BRIEF: Should any entry hold a picture, omit that picture and copy the rest of the entry exactly.

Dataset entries
********

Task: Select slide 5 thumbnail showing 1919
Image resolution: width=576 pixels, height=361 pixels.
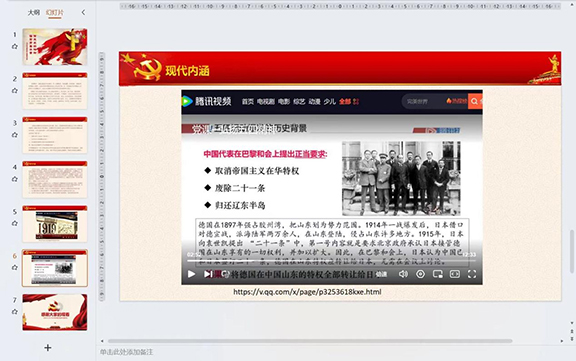Action: click(55, 224)
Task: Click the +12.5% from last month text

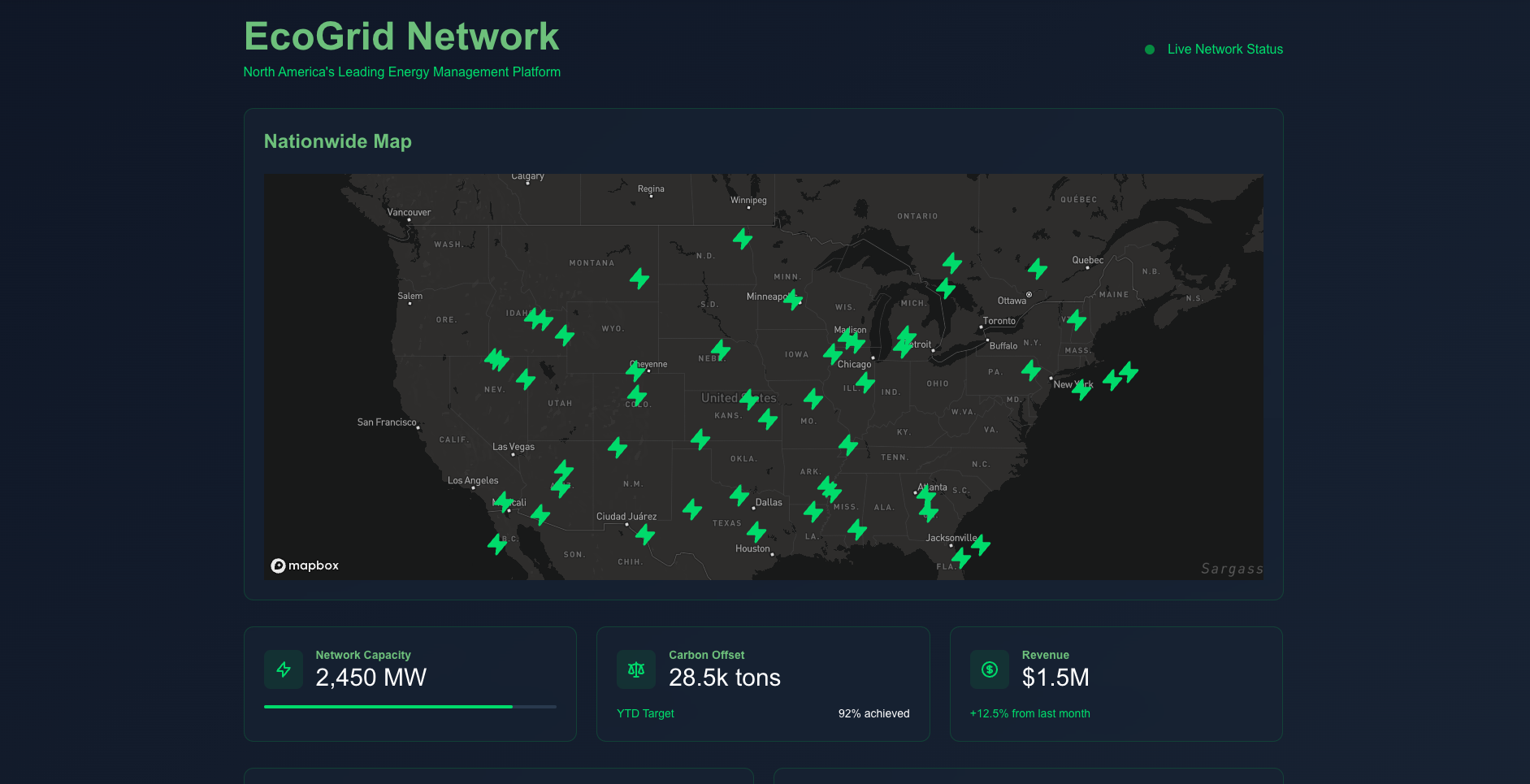Action: click(x=1029, y=713)
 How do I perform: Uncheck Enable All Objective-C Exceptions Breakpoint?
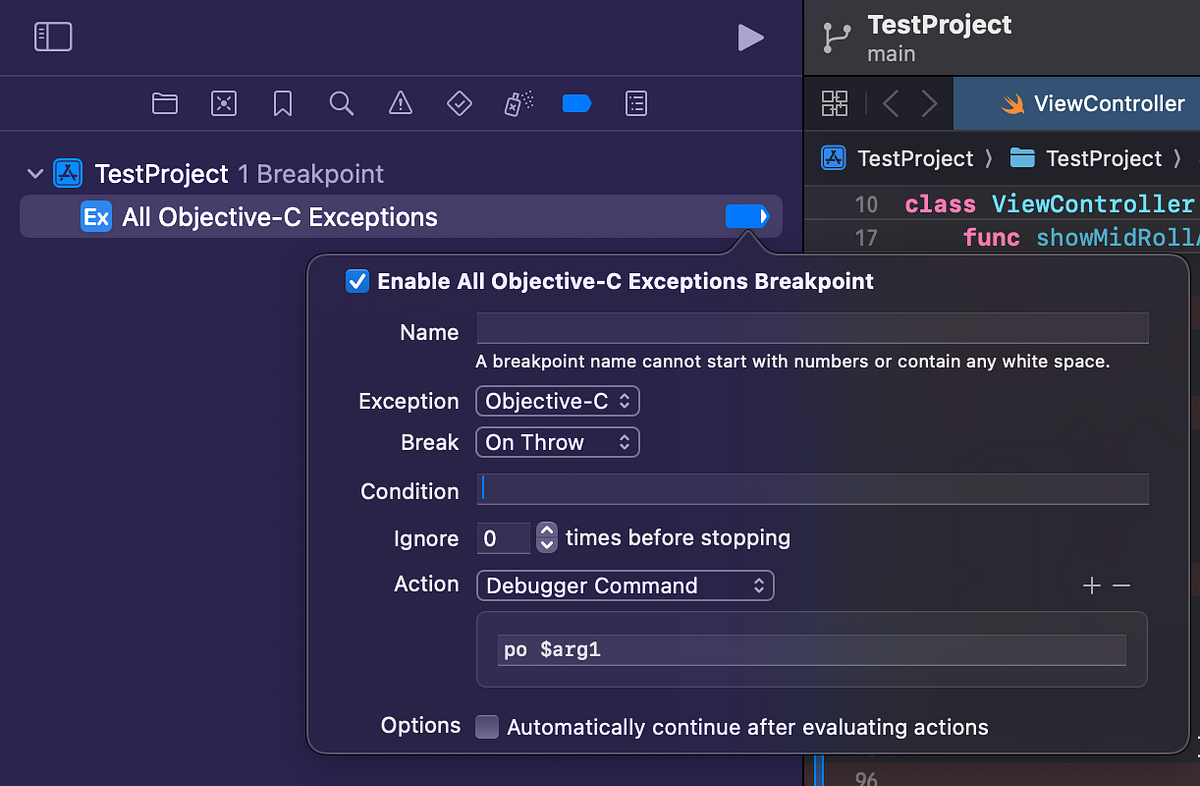pyautogui.click(x=357, y=281)
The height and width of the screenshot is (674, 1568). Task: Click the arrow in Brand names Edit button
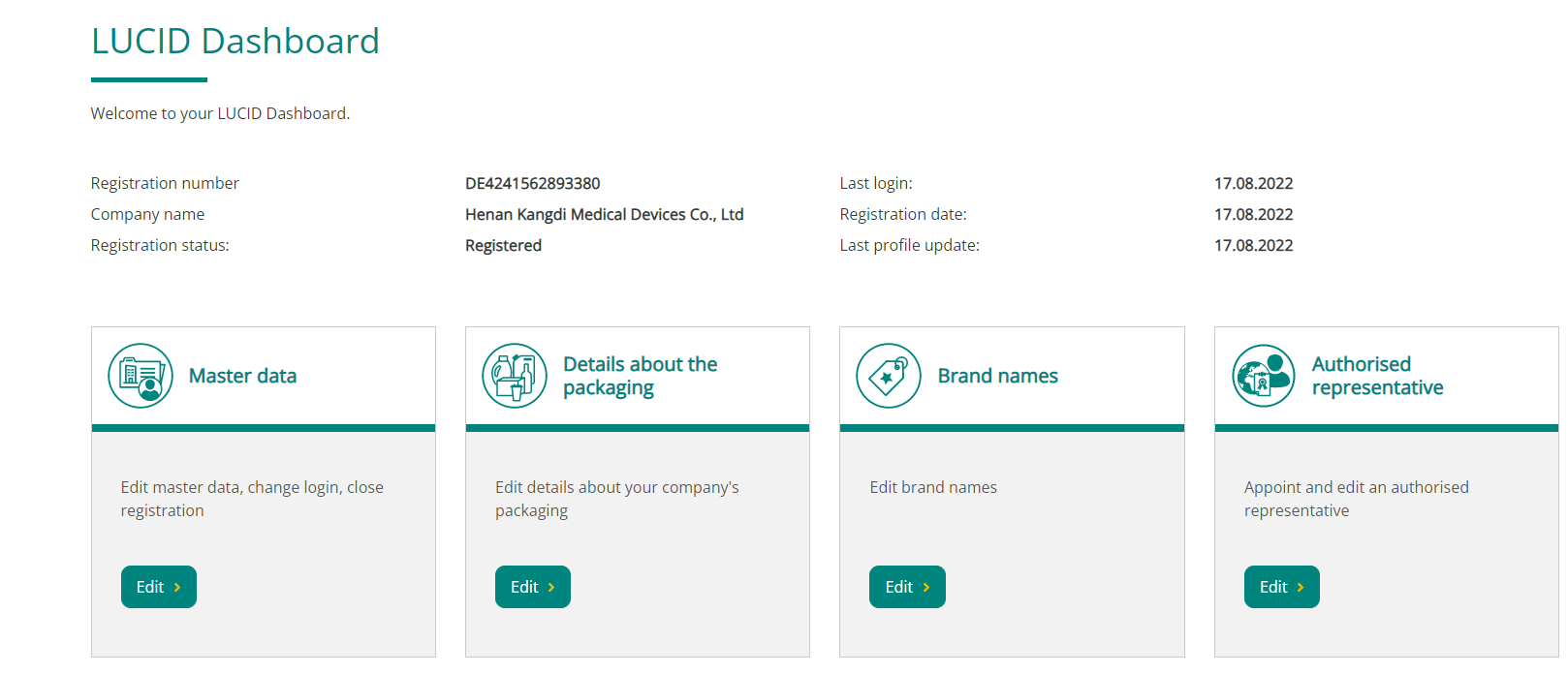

********

EXERCISE ANSWER:
Task: Select slide 5 thumbnail showing 1919
Image resolution: width=576 pixels, height=361 pixels.
Action: click(55, 224)
Task: Click the +12.5% from last month text

Action: click(x=1029, y=713)
 How do I perform: Uncheck Enable All Objective-C Exceptions Breakpoint?
pyautogui.click(x=357, y=281)
The height and width of the screenshot is (674, 1568). Task: Click the arrow in Brand names Edit button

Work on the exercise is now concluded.